> EXERCISE PROMPT
Pull out the entries from the line containing "The width and height of the screenshot is (826, 2576)." through the line containing "opacity-label: Opacidad: is", including both of those lines, and reproduce them word for word.

■ ■ ■ ■

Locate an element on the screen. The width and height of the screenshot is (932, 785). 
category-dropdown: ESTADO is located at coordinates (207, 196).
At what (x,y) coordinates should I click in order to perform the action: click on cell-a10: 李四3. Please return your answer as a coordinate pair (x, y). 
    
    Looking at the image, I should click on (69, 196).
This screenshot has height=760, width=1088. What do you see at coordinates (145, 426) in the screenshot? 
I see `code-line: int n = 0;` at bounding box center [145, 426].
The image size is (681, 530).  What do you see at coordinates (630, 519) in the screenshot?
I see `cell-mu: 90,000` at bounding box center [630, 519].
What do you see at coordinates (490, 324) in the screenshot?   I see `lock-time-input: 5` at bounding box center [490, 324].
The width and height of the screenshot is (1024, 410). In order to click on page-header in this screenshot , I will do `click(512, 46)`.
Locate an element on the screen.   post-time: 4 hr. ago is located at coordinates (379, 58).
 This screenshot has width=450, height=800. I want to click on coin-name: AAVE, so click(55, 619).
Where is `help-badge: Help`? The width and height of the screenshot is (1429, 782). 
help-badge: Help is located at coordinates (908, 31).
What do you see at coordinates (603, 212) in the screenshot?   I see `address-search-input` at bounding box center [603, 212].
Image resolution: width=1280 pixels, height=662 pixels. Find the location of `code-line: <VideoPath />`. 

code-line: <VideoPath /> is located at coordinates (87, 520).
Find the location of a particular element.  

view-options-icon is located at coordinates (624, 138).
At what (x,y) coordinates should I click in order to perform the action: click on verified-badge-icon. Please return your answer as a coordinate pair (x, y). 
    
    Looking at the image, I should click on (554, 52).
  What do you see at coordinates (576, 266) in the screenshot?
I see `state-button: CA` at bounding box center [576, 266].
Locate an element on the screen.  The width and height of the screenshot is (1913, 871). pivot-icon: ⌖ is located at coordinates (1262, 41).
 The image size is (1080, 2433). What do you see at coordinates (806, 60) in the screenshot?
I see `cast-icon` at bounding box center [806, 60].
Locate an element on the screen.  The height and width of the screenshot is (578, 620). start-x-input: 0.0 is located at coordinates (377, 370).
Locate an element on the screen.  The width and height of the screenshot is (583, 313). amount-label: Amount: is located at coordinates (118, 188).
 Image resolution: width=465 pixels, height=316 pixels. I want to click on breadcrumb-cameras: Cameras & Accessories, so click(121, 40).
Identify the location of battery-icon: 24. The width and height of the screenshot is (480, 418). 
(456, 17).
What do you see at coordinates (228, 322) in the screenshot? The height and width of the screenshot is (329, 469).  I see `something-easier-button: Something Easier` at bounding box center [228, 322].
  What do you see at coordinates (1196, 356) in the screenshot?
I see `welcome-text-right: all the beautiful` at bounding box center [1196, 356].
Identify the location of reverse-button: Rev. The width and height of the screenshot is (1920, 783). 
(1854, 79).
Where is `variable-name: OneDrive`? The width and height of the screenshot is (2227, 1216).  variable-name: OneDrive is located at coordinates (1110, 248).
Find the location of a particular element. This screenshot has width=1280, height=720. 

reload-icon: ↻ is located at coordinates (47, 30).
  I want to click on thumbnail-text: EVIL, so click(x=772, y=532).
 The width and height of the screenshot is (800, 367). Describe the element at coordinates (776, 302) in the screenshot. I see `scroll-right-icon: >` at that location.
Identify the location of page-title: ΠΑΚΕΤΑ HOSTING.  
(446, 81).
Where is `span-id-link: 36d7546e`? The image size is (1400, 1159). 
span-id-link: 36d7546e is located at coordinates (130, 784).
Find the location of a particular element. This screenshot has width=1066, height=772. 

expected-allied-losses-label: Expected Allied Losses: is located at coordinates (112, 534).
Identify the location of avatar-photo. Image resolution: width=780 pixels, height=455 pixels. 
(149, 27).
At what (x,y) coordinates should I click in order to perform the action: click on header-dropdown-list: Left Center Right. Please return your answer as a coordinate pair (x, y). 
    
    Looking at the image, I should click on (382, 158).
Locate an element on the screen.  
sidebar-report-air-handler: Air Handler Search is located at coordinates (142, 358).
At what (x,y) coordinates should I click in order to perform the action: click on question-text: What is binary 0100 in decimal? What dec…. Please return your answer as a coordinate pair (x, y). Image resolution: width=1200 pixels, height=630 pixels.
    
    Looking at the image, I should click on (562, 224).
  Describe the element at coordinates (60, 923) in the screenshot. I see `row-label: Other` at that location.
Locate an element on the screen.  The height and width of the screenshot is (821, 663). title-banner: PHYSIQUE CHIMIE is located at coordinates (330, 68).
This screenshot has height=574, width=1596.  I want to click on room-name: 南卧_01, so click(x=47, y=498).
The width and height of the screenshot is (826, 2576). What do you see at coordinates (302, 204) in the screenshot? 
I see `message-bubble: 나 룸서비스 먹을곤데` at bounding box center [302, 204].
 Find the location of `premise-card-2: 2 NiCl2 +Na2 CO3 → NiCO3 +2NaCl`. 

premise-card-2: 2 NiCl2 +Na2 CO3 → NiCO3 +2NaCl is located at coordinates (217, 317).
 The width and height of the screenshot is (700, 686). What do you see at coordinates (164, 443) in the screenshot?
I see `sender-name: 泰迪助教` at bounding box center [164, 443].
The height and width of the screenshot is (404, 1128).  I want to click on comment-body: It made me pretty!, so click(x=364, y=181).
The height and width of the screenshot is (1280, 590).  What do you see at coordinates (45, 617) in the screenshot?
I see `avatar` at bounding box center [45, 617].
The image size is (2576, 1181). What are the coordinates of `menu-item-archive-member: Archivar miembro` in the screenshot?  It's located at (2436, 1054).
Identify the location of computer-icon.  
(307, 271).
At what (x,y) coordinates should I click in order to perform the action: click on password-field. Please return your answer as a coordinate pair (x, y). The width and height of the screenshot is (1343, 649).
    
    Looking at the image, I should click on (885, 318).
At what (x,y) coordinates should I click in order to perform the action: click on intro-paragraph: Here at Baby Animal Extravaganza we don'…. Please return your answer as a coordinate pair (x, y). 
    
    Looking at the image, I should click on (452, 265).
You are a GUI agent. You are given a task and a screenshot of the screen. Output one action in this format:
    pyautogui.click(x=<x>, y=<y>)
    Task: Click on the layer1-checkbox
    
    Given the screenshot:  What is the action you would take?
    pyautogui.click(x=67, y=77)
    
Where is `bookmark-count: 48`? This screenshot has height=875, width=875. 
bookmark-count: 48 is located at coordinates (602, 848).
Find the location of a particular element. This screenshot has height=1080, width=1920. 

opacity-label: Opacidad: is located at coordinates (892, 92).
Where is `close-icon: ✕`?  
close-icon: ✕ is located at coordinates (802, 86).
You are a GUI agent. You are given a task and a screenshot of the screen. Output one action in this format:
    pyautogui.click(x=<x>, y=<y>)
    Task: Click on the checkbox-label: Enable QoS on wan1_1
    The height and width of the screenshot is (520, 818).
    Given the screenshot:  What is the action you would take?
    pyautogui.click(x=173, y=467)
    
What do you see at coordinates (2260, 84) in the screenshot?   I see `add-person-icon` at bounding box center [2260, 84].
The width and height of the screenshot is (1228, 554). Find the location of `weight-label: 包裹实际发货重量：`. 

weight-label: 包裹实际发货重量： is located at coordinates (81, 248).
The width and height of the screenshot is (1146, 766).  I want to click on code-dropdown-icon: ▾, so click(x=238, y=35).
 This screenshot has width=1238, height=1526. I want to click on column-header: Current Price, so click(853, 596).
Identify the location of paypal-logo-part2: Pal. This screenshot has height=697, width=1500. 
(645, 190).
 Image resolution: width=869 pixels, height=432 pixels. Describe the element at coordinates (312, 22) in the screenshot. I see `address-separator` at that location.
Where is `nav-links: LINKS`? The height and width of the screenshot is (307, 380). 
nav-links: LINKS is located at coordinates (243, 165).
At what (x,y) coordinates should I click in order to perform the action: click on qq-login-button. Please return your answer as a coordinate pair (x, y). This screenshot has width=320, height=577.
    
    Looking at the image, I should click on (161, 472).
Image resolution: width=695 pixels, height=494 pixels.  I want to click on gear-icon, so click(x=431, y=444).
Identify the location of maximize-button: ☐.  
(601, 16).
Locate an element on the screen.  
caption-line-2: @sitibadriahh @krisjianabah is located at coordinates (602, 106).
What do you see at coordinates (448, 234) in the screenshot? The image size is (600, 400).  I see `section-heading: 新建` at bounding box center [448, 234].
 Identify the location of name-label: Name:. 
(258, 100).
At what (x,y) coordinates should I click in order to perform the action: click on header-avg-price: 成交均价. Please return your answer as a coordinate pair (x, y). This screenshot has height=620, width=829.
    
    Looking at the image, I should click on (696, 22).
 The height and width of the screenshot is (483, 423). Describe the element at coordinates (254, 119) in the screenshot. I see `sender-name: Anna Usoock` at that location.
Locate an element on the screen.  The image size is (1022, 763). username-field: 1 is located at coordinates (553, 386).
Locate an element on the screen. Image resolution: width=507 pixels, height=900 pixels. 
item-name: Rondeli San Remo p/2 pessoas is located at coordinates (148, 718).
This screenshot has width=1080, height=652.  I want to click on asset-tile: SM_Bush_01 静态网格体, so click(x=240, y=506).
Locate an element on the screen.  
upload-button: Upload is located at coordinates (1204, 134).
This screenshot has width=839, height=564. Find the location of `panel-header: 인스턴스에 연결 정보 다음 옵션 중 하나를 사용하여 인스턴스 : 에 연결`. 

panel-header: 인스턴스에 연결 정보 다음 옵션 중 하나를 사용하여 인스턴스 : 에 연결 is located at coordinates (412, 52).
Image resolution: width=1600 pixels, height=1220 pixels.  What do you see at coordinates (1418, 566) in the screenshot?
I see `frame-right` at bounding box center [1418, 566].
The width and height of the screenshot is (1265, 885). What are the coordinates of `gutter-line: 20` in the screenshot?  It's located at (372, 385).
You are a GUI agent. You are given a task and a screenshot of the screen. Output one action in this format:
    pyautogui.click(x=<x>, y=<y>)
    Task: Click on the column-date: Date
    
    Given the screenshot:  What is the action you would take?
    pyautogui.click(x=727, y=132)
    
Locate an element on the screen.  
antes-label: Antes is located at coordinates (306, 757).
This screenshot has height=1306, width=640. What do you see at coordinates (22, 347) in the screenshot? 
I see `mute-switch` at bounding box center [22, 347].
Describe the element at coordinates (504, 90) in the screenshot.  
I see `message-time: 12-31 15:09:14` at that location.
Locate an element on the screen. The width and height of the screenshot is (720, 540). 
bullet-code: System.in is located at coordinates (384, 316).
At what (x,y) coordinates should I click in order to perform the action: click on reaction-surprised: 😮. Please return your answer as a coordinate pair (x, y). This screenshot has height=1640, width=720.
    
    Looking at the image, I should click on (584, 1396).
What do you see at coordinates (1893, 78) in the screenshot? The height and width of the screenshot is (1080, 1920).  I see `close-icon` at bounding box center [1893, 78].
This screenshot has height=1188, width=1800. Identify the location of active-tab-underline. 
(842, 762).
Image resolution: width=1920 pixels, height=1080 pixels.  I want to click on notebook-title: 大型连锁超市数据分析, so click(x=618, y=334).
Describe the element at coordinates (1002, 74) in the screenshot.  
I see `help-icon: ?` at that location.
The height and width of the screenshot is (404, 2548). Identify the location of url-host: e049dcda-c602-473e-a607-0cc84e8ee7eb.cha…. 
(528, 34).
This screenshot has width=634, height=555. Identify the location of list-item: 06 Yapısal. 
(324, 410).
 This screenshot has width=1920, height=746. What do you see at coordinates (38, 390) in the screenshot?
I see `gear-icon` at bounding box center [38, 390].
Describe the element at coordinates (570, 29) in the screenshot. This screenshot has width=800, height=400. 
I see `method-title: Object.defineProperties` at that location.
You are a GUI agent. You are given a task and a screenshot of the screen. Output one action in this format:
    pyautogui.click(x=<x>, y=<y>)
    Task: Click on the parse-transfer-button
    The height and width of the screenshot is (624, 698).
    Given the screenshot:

■ ■ ■ ■

> EXPECTED OUTPUT
The width and height of the screenshot is (826, 2576). What do you see at coordinates (302, 204) in the screenshot? 
I see `message-bubble: 나 룸서비스 먹을곤데` at bounding box center [302, 204].
 Find the location of `premise-card-2: 2 NiCl2 +Na2 CO3 → NiCO3 +2NaCl`. 

premise-card-2: 2 NiCl2 +Na2 CO3 → NiCO3 +2NaCl is located at coordinates (217, 317).
 The width and height of the screenshot is (700, 686). What do you see at coordinates (164, 443) in the screenshot?
I see `sender-name: 泰迪助教` at bounding box center [164, 443].
The height and width of the screenshot is (404, 1128).  I want to click on comment-body: It made me pretty!, so click(x=364, y=181).
The height and width of the screenshot is (1280, 590).  What do you see at coordinates (45, 617) in the screenshot?
I see `avatar` at bounding box center [45, 617].
The image size is (2576, 1181). What are the coordinates of `menu-item-archive-member: Archivar miembro` in the screenshot?  It's located at (2436, 1054).
Identify the location of computer-icon.  
(307, 271).
At what (x,y) coordinates should I click in order to perform the action: click on password-field. Please return your answer as a coordinate pair (x, y). The width and height of the screenshot is (1343, 649).
    
    Looking at the image, I should click on (885, 318).
At what (x,y) coordinates should I click in order to perform the action: click on intro-paragraph: Here at Baby Animal Extravaganza we don'…. Please return your answer as a coordinate pair (x, y). 
    
    Looking at the image, I should click on (452, 265).
You are a GUI agent. You are given a task and a screenshot of the screen. Output one action in this format:
    pyautogui.click(x=<x>, y=<y>)
    Task: Click on the layer1-checkbox
    
    Given the screenshot:  What is the action you would take?
    pyautogui.click(x=67, y=77)
    
Where is `bookmark-count: 48`? This screenshot has height=875, width=875. 
bookmark-count: 48 is located at coordinates (602, 848).
Find the location of a particular element. This screenshot has height=1080, width=1920. 

opacity-label: Opacidad: is located at coordinates (892, 92).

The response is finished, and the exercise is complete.